General and administrative expenses. General and administrative expenses increased by $4.8 million, or 61%, from $7.9 million for the year ended December 31, 2019 to $12.7 million for the year ended December 31, 2020. This overall increase in general and administrative expenses was primarily due to the following:

Interest income. Interest income comprises interest income earned on cash, cash equivalents and marketable securities.

Interest expense. Interest expense is attributable to our term loan with Perceptive for the year ended December 31, 2020.  Interest expense also includes the amortization of the discount associated with allocating value to the common stock warrants issued to Perceptive and the amortization of the deferred financing costs associated with the term loan.  Interest expense increased by $3.1 million, from $0 for the year ended December 31, 2019 to $3.1 million for the year ended December 31, 2020.

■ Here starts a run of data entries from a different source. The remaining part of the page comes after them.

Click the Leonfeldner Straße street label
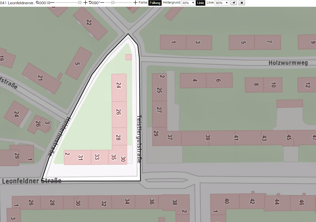Viewport: 316px width, 222px height. point(32,181)
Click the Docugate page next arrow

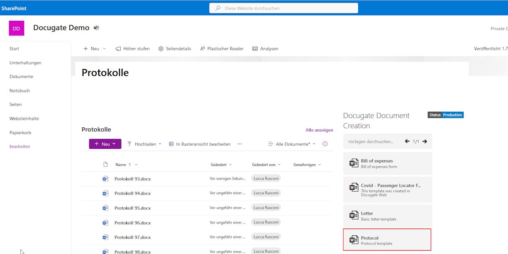(424, 141)
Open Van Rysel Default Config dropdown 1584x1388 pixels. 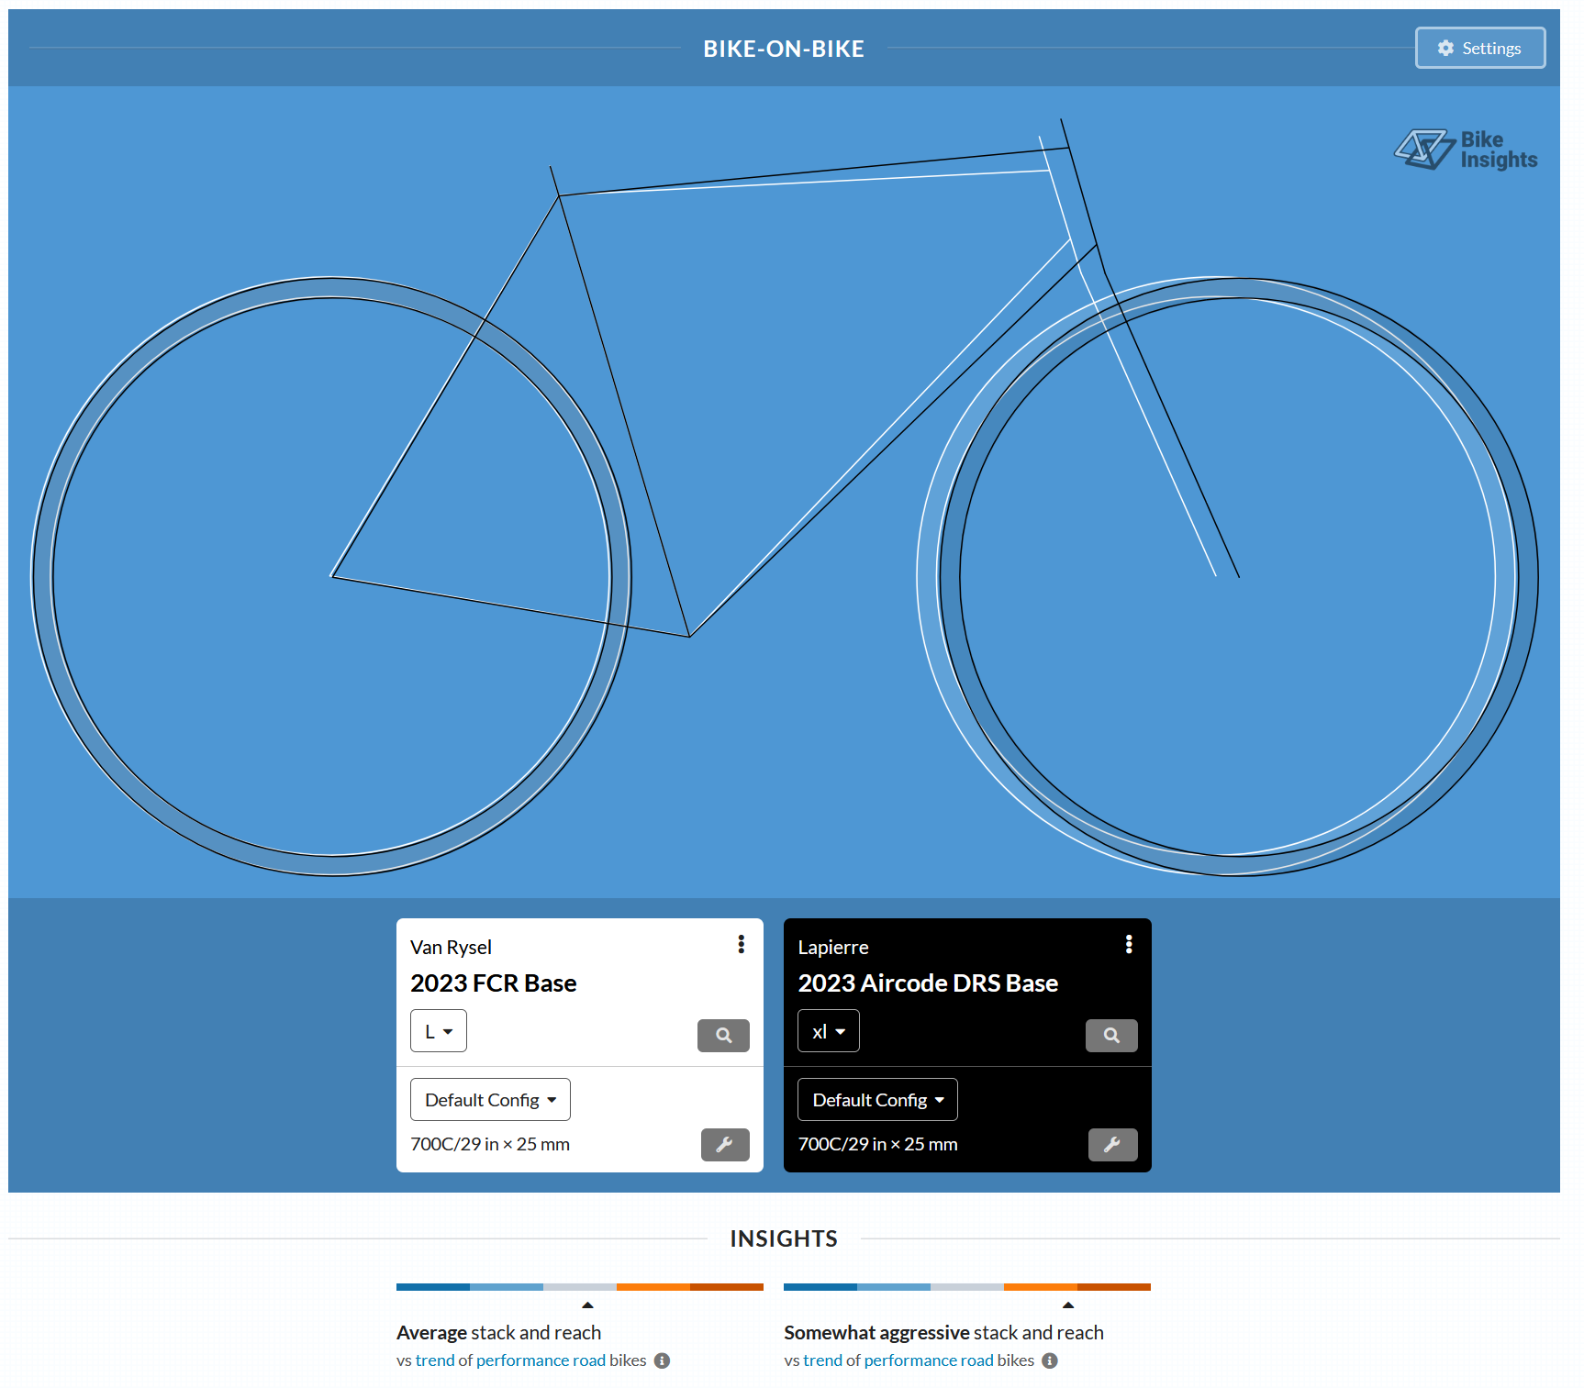click(x=490, y=1100)
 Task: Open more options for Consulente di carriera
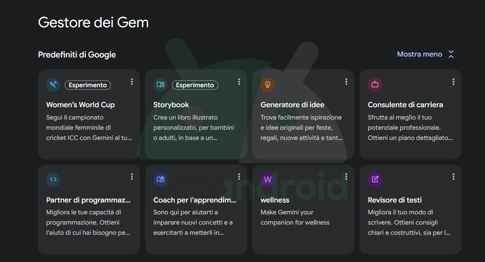(x=454, y=82)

Net Operating Losses and Tax Carryforwards

As of December 31, 2020, we had approximately $ 281.7 million of federal and $107.2 million of state net operating loss carryforwards. We also potentially have federal and state research and development tax credits which would offset future taxable income. We have not completed a study to assess whether an ownership change has occurred, or whether there have been multiple ownership changes since our inception, due to the significant costs and complexities associated with such studies. Accordingly, our ability to utilize the aforementioned carryforwards may be limited. Additionally, for federal net operating losses generated prior to 2018, U.S. tax laws limit the time during which these carryforwards may be utilized against future taxes. As a result, we may not be able to take full advantage of these carryforwards for federal and state tax purposes. As of December 31, 2020, all of our net operating losses were fully offset by a valuation allowance.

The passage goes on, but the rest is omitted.